I had become a master at sweater resettlement on the holiday display. I was also an expert at attacking the shirt table, the browsers unsorting the sizes. Fortunately, the plastic wrap and pins kept the folds intact, except when a particularly nasty specimen of shopper would open the wrap, unpin the shoulders and let the gar
ment drape. There ought to be a law. It was enough to shake me out of my holiday mood, and that was a difficult feat. When I smelled the holly, I was filled with the gift of the ages — the thoughts of a new vacuum broom and an assortment of attachments — that is, if Viv read my hints correctly. It was on a day of such mixed feelings, in the wake of a shirt destroying Wildebeest, who frankly was larger than one, when I felt the prickle. Call it good will to men or Wildebeests, but I always knew when the world was sorting me by size and color. A holiday hunch. I twitched, disregarding the mess. I strutted to my counter — a great glass and wood playpen festooned with tie racks and wallets and key chains. We even had a wide range of gloves — from rabbit fur lined to Crocodile Dundee — anything to warm your digits or tickle your fancy. However, I retreated to the counter, because I felt the prickle. I fiddled with my paperwork, not that it needed fiddling, but because I didn’t want to appear too interested in anything except my work. I was being watched. The eyes darted from behind the jacket rack. They shifted occasionally to the pants and coats, but always back through the jackets and out to the counter. Watched — or rather, cruised.

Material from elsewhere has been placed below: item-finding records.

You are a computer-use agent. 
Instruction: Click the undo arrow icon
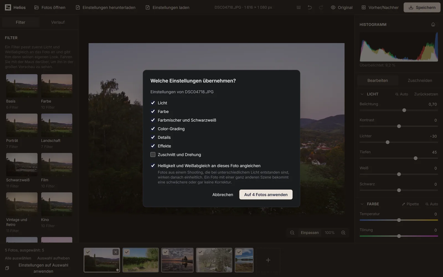point(310,7)
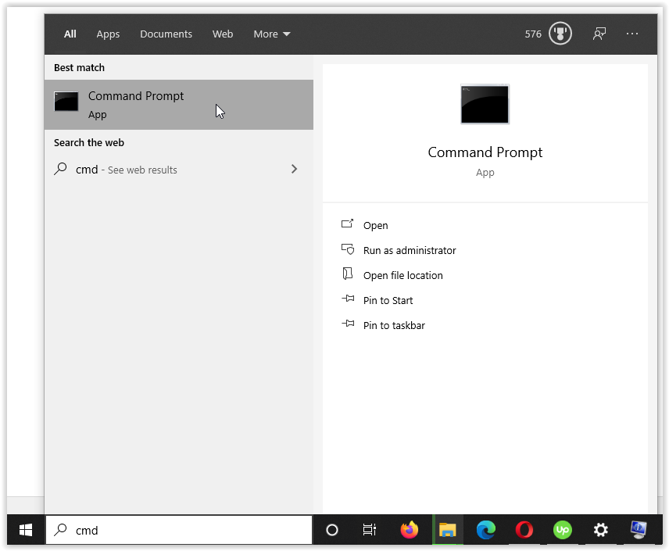Open Task View from taskbar
Screen dimensions: 669x551
pos(370,530)
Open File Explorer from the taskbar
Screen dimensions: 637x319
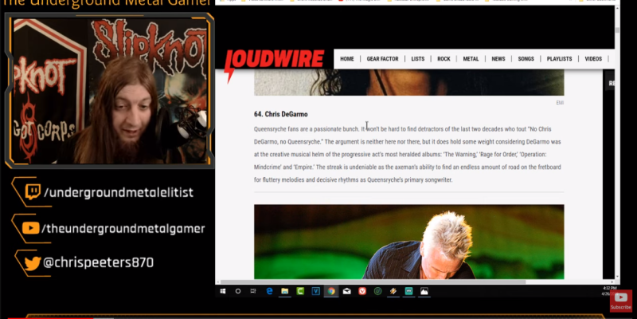[285, 292]
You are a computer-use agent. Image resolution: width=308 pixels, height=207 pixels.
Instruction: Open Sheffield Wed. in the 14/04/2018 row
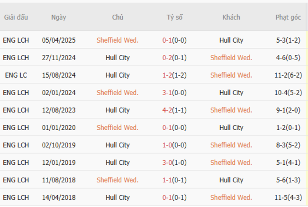231,198
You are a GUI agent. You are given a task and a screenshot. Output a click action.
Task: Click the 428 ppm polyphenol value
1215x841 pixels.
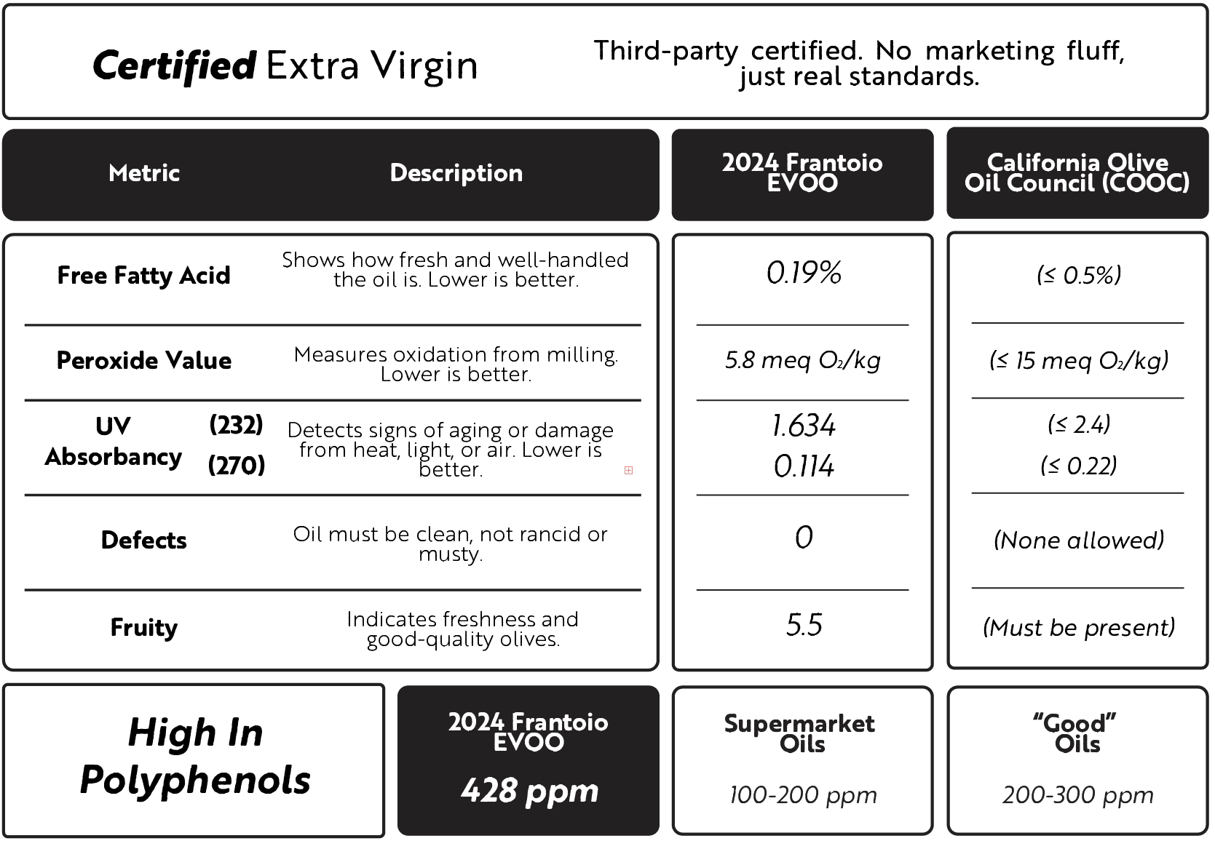click(x=529, y=791)

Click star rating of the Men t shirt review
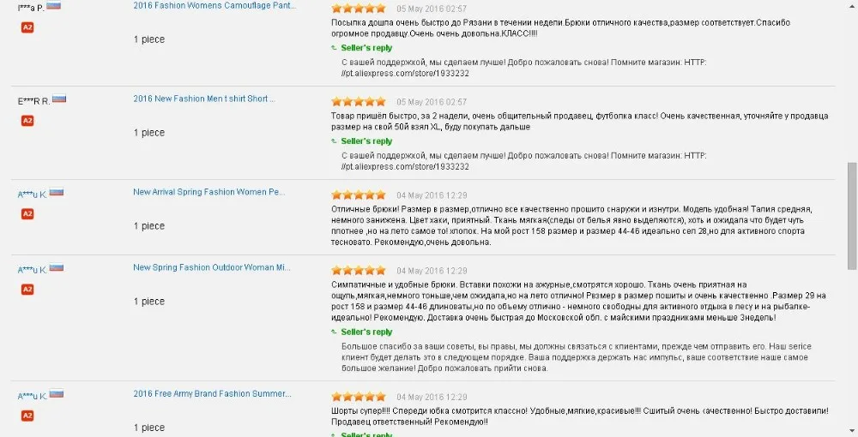click(x=359, y=102)
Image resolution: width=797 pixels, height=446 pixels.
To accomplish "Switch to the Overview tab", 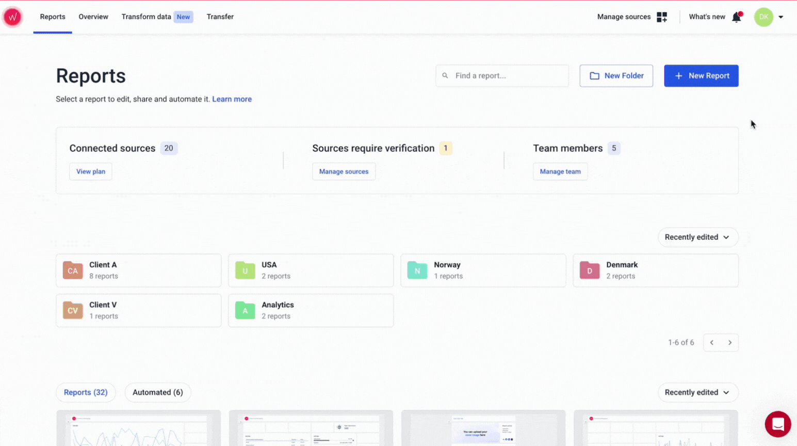I will point(93,17).
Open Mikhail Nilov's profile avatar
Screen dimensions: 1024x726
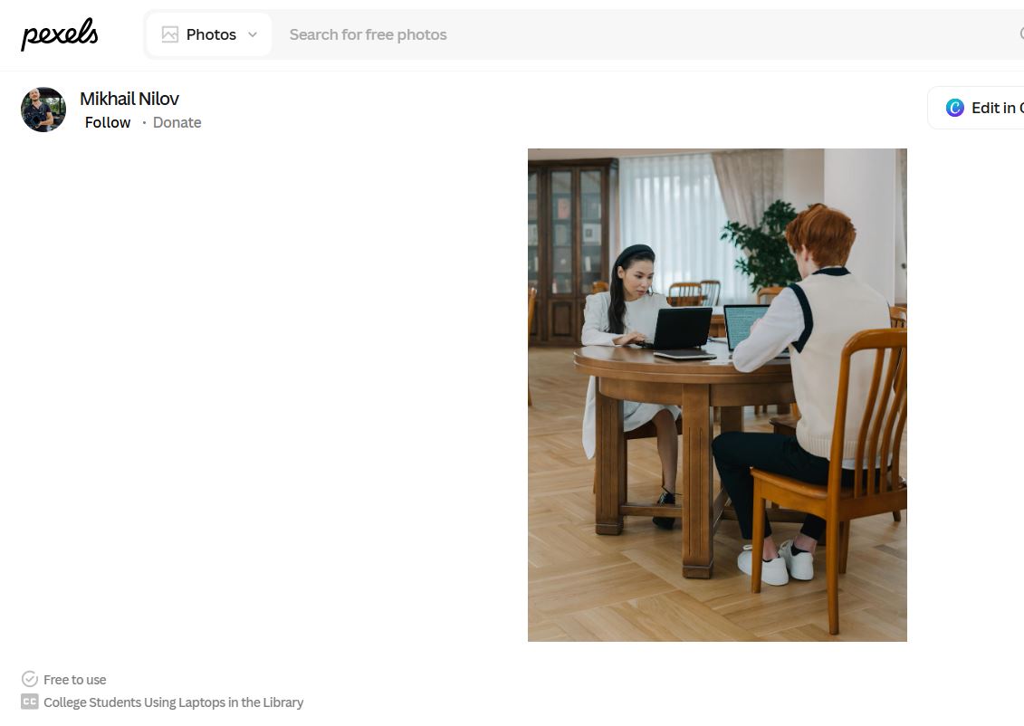pos(43,110)
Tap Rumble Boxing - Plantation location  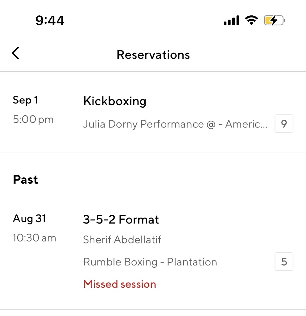[x=150, y=262]
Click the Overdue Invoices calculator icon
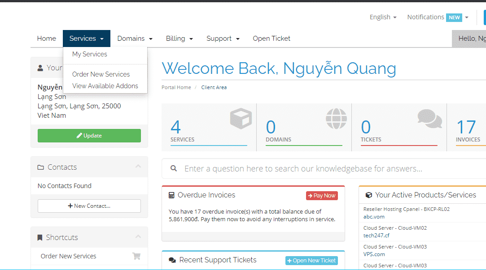The height and width of the screenshot is (270, 486). click(171, 195)
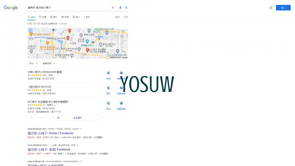Open website icon for 台南小房子La Maisonnette
The image size is (295, 166).
point(108,73)
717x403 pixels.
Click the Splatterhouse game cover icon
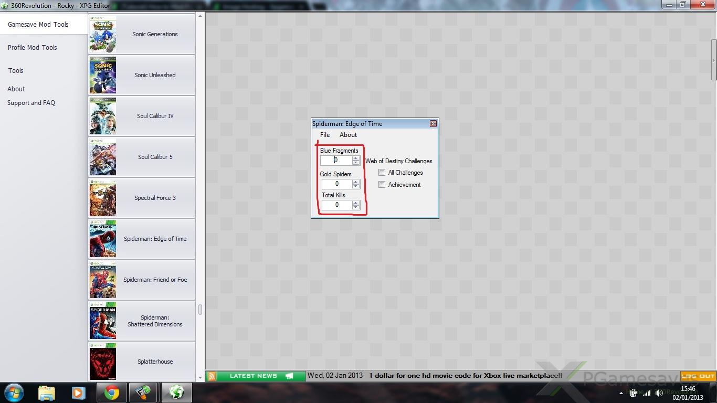point(102,362)
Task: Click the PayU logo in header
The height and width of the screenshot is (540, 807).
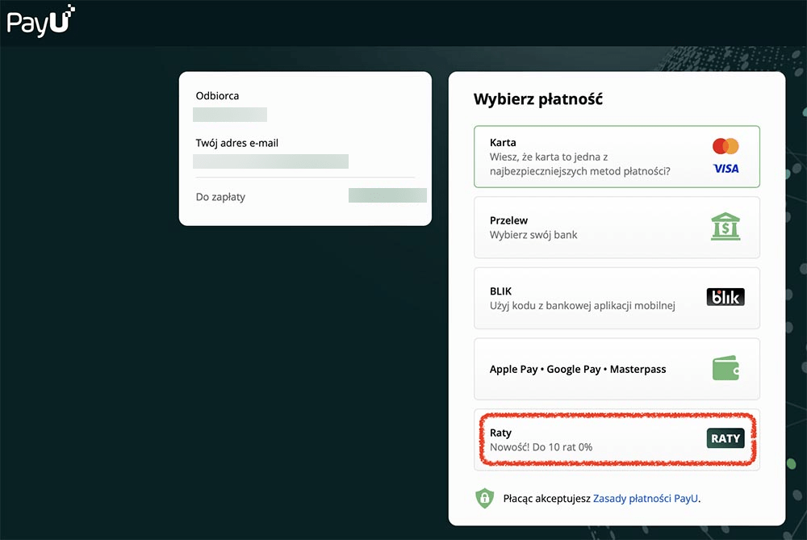Action: [40, 20]
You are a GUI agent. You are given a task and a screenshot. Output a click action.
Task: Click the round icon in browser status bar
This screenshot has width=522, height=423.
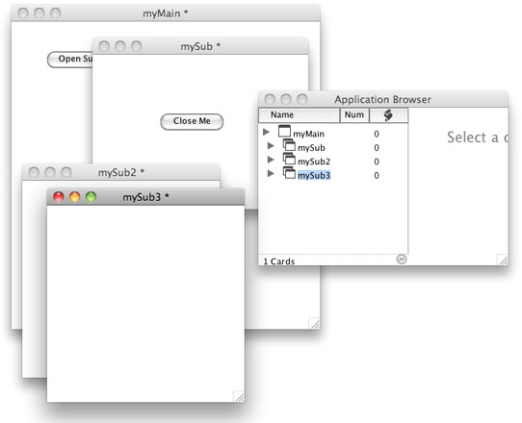pyautogui.click(x=402, y=260)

It was not an unusual circumstance. I mean, with my lovely form, many a hoohoo was caught in my fairy ring. The secret was not to acknowledge it too suddenly or too auspiciously. There are rules to this courtship of eyes — rules that a gay boy learns in the schoolyard and on the fields of Venus. The shopper pretended to be checking out jackets, but he was really checking me out, fishing for a reason to come forward and state his case — a wink perhaps, or a subtle stroke near the crotch. I was flattered. He wasn’t bad looking, although a bit gruffer than my usual type. He had a five-o’clock shadow and it was scarcely three. He wore a strange thing for New Jersey — a straw cowboy hat — a bit too small for his head, but with all the rhinestone cowboys on the Jersey shore, why not a buckaroo shopper grazing in the jacket rack.